Niestety praca zweryfikowała wszystko. Sobota koło południa - Może by tak Słowacki Raj? Lecimy.
Pogoda coraz gorsza - mając 70km do celu i mając w perspektywie burze na wysokości Białej Spiskiej odbijamy w stronę Polski. Zahaczamy jeszcze o drogę Osturnia - Łapszanka gdzie widoki mimo burzy zapierają dech w piersiach.
Od tego momentu droga do domu upłynęła w deszczu... Pozostało parę miejsc, których z powodu burzy nie udało się odwiedzić. Next time...
Niedziela...
Na fb mignęło nam, że w Sandomierzu jest jakiś festiwal sera i będą tam znajomi z Serowarni Piastowskiej, której produkty przywiózł Darek na jeden z bieszczadzkich offroad'ów.
No to lecimy... Droga dosyć nudna - jak to po płaskim bywa...

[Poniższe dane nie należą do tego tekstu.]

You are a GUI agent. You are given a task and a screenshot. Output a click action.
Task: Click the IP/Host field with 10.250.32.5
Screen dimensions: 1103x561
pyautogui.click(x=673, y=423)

Na miejscu trochę zwiedzamy, kupujemy sery i jemy obiad. Dosiadają się do nas 3 pary motocyklistów z Otwocka. Wymieniamy doświadczenia. Oni 3 dni w trasie. Kraków, Zakopane i do domu.
Po obiedzie startujemy do domu - po drodze robiąc zdjęcie pod zamkiem w Ujezdzie.i pałacem Karskich we Włostowie.